__EXERCISE DIRECTIONS__.
Copy out every line of the following material without changing a single character.

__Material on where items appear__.
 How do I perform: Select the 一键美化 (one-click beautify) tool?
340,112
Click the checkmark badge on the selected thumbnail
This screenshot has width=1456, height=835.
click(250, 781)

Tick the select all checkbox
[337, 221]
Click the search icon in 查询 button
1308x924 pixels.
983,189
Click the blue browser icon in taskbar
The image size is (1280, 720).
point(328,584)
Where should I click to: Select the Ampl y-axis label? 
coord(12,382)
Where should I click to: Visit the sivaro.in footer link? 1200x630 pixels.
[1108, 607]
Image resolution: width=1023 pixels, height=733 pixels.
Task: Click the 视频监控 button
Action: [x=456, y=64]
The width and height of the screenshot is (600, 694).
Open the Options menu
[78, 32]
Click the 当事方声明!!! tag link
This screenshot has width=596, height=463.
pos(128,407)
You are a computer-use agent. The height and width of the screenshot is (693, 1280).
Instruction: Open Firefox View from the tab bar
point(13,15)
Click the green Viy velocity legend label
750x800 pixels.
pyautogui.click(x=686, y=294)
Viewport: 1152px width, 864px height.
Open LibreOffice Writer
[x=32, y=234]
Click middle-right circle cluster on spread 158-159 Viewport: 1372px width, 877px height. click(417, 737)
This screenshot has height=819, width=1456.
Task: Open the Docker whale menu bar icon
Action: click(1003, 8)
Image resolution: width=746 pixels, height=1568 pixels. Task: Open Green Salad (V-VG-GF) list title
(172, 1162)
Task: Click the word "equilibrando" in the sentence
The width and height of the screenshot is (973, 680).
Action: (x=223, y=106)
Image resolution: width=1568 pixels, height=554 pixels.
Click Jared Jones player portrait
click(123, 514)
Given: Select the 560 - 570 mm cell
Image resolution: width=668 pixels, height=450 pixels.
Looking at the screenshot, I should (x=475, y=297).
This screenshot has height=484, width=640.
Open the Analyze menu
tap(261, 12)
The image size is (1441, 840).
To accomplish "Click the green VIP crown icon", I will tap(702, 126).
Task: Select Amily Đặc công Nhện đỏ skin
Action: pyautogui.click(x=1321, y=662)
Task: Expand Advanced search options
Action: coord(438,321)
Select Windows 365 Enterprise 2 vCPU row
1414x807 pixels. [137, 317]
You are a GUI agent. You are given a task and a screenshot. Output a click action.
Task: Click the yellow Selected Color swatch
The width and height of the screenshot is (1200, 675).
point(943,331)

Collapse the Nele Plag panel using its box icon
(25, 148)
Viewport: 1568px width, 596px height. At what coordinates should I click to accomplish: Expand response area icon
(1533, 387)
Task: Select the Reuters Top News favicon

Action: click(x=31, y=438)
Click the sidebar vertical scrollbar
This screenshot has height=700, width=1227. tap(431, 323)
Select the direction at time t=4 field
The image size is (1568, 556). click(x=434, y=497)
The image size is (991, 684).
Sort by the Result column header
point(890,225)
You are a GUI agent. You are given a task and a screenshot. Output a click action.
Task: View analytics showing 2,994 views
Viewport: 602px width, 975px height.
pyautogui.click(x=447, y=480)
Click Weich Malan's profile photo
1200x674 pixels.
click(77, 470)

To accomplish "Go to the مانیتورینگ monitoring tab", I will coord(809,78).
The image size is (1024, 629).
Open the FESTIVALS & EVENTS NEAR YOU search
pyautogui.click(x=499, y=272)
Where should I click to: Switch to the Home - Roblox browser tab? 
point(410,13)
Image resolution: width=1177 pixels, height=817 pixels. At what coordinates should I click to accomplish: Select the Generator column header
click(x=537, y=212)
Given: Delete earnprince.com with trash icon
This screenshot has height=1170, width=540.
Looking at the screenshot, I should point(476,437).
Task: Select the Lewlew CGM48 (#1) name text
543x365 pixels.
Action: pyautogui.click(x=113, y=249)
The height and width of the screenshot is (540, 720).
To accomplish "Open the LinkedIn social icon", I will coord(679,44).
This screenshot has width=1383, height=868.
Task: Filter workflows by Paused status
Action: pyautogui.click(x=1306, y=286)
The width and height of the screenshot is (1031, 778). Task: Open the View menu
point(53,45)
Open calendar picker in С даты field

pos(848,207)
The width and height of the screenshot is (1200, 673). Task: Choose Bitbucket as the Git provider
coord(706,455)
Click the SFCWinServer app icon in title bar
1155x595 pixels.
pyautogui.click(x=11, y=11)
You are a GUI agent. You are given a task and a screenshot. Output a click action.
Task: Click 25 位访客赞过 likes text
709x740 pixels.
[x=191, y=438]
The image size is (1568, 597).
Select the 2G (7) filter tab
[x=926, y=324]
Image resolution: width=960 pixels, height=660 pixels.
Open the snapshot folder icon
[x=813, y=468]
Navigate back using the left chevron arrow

__FINISHED EXERCISE__.
 How do I perform: Select the 一键美化 (one-click beautify) tool?
340,112
Click the checkmark badge on the selected thumbnail
This screenshot has width=1456, height=835.
click(250, 781)

Tick the select all checkbox
[337, 221]
Click the search icon in 查询 button
1308x924 pixels.
983,189
Click the blue browser icon in taskbar
The image size is (1280, 720).
point(328,584)
Where should I click to: Select the Ampl y-axis label? 
coord(12,382)
Where should I click to: Visit the sivaro.in footer link? 1200x630 pixels.
[1108, 607]
Image resolution: width=1023 pixels, height=733 pixels.
Task: Click the 视频监控 button
Action: [x=456, y=64]
The width and height of the screenshot is (600, 694).
Open the Options menu
[78, 32]
Click the 当事方声明!!! tag link
This screenshot has width=596, height=463.
pos(128,407)
You are a computer-use agent. The height and width of the screenshot is (693, 1280).
Instruction: Open Firefox View from the tab bar
point(13,15)
Click the green Viy velocity legend label
750x800 pixels.
pyautogui.click(x=686, y=294)
Viewport: 1152px width, 864px height.
Open LibreOffice Writer
[x=32, y=234]
Click middle-right circle cluster on spread 158-159 Viewport: 1372px width, 877px height. click(417, 737)
This screenshot has height=819, width=1456.
Task: Open the Docker whale menu bar icon
Action: click(1003, 8)
Image resolution: width=746 pixels, height=1568 pixels. Task: Open Green Salad (V-VG-GF) list title
(172, 1162)
Task: Click the word "equilibrando" in the sentence
The width and height of the screenshot is (973, 680).
Action: (x=223, y=106)
Image resolution: width=1568 pixels, height=554 pixels.
Click Jared Jones player portrait
click(123, 514)
Given: Select the 560 - 570 mm cell
Image resolution: width=668 pixels, height=450 pixels.
Looking at the screenshot, I should (x=475, y=297).
This screenshot has height=484, width=640.
Open the Analyze menu
tap(261, 12)
The image size is (1441, 840).
To accomplish "Click the green VIP crown icon", I will tap(702, 126).
Task: Select Amily Đặc công Nhện đỏ skin
Action: pyautogui.click(x=1321, y=662)
Task: Expand Advanced search options
Action: coord(438,321)
Select Windows 365 Enterprise 2 vCPU row
1414x807 pixels. [137, 317]
You are a GUI agent. You are given a task and a screenshot. Output a click action.
Task: Click the yellow Selected Color swatch
The width and height of the screenshot is (1200, 675).
point(943,331)

Collapse the Nele Plag panel using its box icon
(25, 148)
Viewport: 1568px width, 596px height. At what coordinates should I click to accomplish: Expand response area icon
(1533, 387)
Task: Select the Reuters Top News favicon

Action: click(x=31, y=438)
Click the sidebar vertical scrollbar
This screenshot has height=700, width=1227. tap(431, 323)
Select the direction at time t=4 field
The image size is (1568, 556). click(x=434, y=497)
The image size is (991, 684).
Sort by the Result column header
point(890,225)
You are a GUI agent. You are given a task and a screenshot. Output a click action.
Task: View analytics showing 2,994 views
Viewport: 602px width, 975px height.
pyautogui.click(x=447, y=480)
Click Weich Malan's profile photo
1200x674 pixels.
click(77, 470)

To accomplish "Go to the مانیتورینگ monitoring tab", I will coord(809,78).
The image size is (1024, 629).
Open the FESTIVALS & EVENTS NEAR YOU search
pyautogui.click(x=499, y=272)
Where should I click to: Switch to the Home - Roblox browser tab? 
point(410,13)
Image resolution: width=1177 pixels, height=817 pixels. At what coordinates should I click to accomplish: Select the Generator column header
click(x=537, y=212)
Given: Delete earnprince.com with trash icon
This screenshot has height=1170, width=540.
Looking at the screenshot, I should point(476,437).
Task: Select the Lewlew CGM48 (#1) name text
543x365 pixels.
Action: pyautogui.click(x=113, y=249)
The height and width of the screenshot is (540, 720).
To accomplish "Open the LinkedIn social icon", I will coord(679,44).
This screenshot has width=1383, height=868.
Task: Filter workflows by Paused status
Action: pyautogui.click(x=1306, y=286)
The width and height of the screenshot is (1031, 778). Task: Open the View menu
point(53,45)
Open calendar picker in С даты field

pos(848,207)
The width and height of the screenshot is (1200, 673). Task: Choose Bitbucket as the Git provider
coord(706,455)
Click the SFCWinServer app icon in title bar
1155x595 pixels.
pyautogui.click(x=11, y=11)
You are a GUI agent. You are given a task and a screenshot. Output a click action.
Task: Click 25 位访客赞过 likes text
709x740 pixels.
[x=191, y=438]
The image size is (1568, 597).
Select the 2G (7) filter tab
[x=926, y=324]
Image resolution: width=960 pixels, height=660 pixels.
Open the snapshot folder icon
[x=813, y=468]
Navigate back using the left chevron arrow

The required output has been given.